Op alle vastgoed waarvan u eigenaar bent, betaalt u jaarlijks onroerende voorheffing. Alleen voor uw belangrijkste gezinswoning hebt u daarmee afgerekend met de fiscus. Ander vastgoed wordt via de jaarlijkse belastingaangifte nog een tweede keer belast. Dat geldt ook voor uw tweede verblijf dat u nooit verhuurt.
De aangifteplicht is er zowel voor Belgisch als voor buitenlands vastgoed. Door de toenemende internationale gegevensuitwisseling is het overigens een utopie te hopen dat de fiscus geen weet heeft van uw buitenlands vastgoed.

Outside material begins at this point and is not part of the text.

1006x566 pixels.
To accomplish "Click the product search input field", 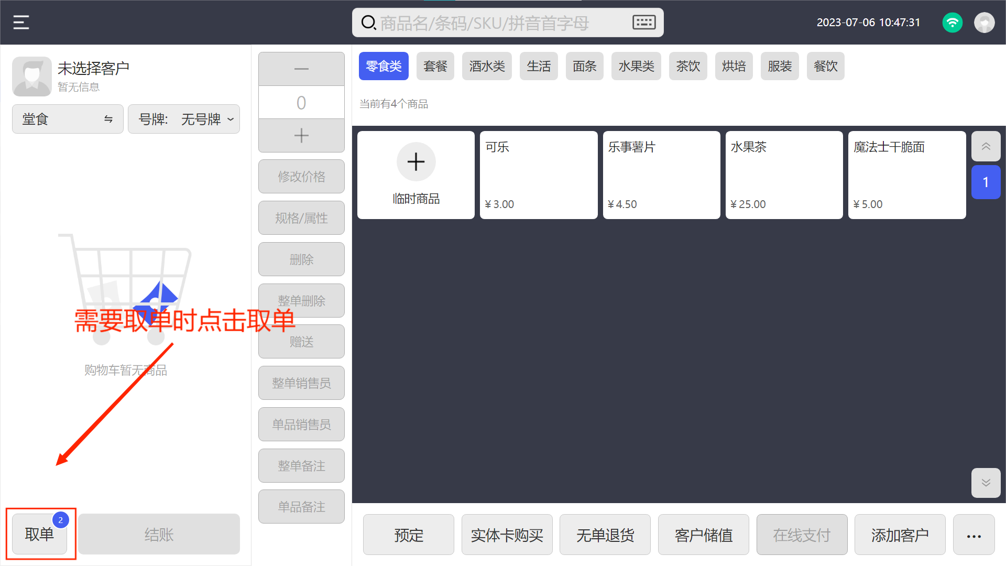I will [x=485, y=23].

Hoe geeft u een tweede verblijf aan?
De aangifte van een tweede verblijf verschilt naargelang de ligging.
→ In België
Voor een tweede verblijf in België volstaat het om het niet-geïndexeerd kadastraal inkomen aan te geven.
→ In het buitenland
Omdat er in het buitenland geen kadastraal inkomen bestaat voor uw vastgoed moet u in principe de gemiddelde jaarlijkse brutohuurwaarde van een tweede verblijf aangeven (ook al verhuurt u dat goed niet). Dat stemt overeen met de huurinkomsten die u zou kunnen opstrijken mocht u het pand het volledige jaar verhuurd hebben - rekening houdend met de gebruiken van het land en de ligging van uw woning.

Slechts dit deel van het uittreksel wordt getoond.